BIAŁA NIŻNA – kronika szkolna

W szkole znajduje się „Historya szkoły filialnej Białej Niżniej”. Nie jest to stricte kronika pisana na bieżąco, lecz właśnie historia odtworzona prawdopodobnie przez zakonnicę, bo to one prowadziły szkołę przed wojną.

„Historya…” zaczyna się tak: „W dniu 22 listopada 1876 włościanie z gminy Białej Niżniej w celu posłania dzieci swoich do szkoły zobowiązali się dopłacać na utrzymanie nauczyciela i do innych obowiązków przy szkole trywialnej w Grybowie. Ponieważ zaś gmina Biała Niżnia z północnych krańców wsi jest do miasteczka Grybowa przeszło 5 kilometrów oddalona, więc niepodobnem było, ażeby rodzice ze wsi Białej Niżniej w zimowej porze dzieci swoje aż do Grybowskiej szkoły posyłali. Z tej przyczyny za staraniem Przewielebnego księdza proboszcza Franciszka Jaworskiego na ten czas będącego w Grybowie uradzili między sobą włościanie tej gminy, ażeby własnym kosztem szkółkę we wsi wybudować, na utrzymanie nauczyciela zobowiązała się gmina w rocznej kwocie gotówką dopłacać, drzewo na opał szkolnej izby i dla nauczyciela u siebie zapewnić, a przez to, żeby raz na zawsze do płacenia nauczycieli i innych obowiązków przy szkole trywialnej w Grybowie całkiem zwolnieni byli. Na wiosnę roku 1877 włościanie gminy Biała Niżnia szkółkę z drzewa we wsi własnym kosztem wybudowali przy gościńcu powiatowym idącym z Grybowa do Bobowy, tuż obok na prawym brzegu rzeki Białej”.
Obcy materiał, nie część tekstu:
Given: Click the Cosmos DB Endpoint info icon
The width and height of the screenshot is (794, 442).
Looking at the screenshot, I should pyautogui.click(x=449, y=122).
Z dalszych zdań dowiadujemy się, że owo opłacanie nauczyciela gotówką kosztowało 130 zł – prawdopodobnie – reńskich, płaca „służącego do szkoły” wyceniona została na 12 tychże, a świadczenia opałowe wynosiły po 4 sągi drewna zarówno na izbę szkolną, jak i na mieszkanie nauczyciela. Niestety, autorka (autor?) nie zanotował nazwiska pierwszej osoby, która przyniosła do Białej Niżnej kaganek oświaty.

Od 1897 r. szkołę zaczęły prowadzić wspomniane zakonnice – dominikanki. Początkowo przejęcie przez nie nauczania wywołało sprzeciw mieszkańców i na znak protestu przez dwa miesiące rodzice nie posyłali dzieci do szkoły. Wkrótce pogodzono się z sytuacją, tym bardziej, że zakonnice początkowo finansowały część kosztów prowadzenia szkoły. Następny budynek szkolny wzniesiono w 1905 r. koło ich klasztoru, żeby miały bliżej do pracy. Podczas II wojny światowej najpierw Niemcy, a po wojnie także komuniści odsunęli dominikanki od nauczania.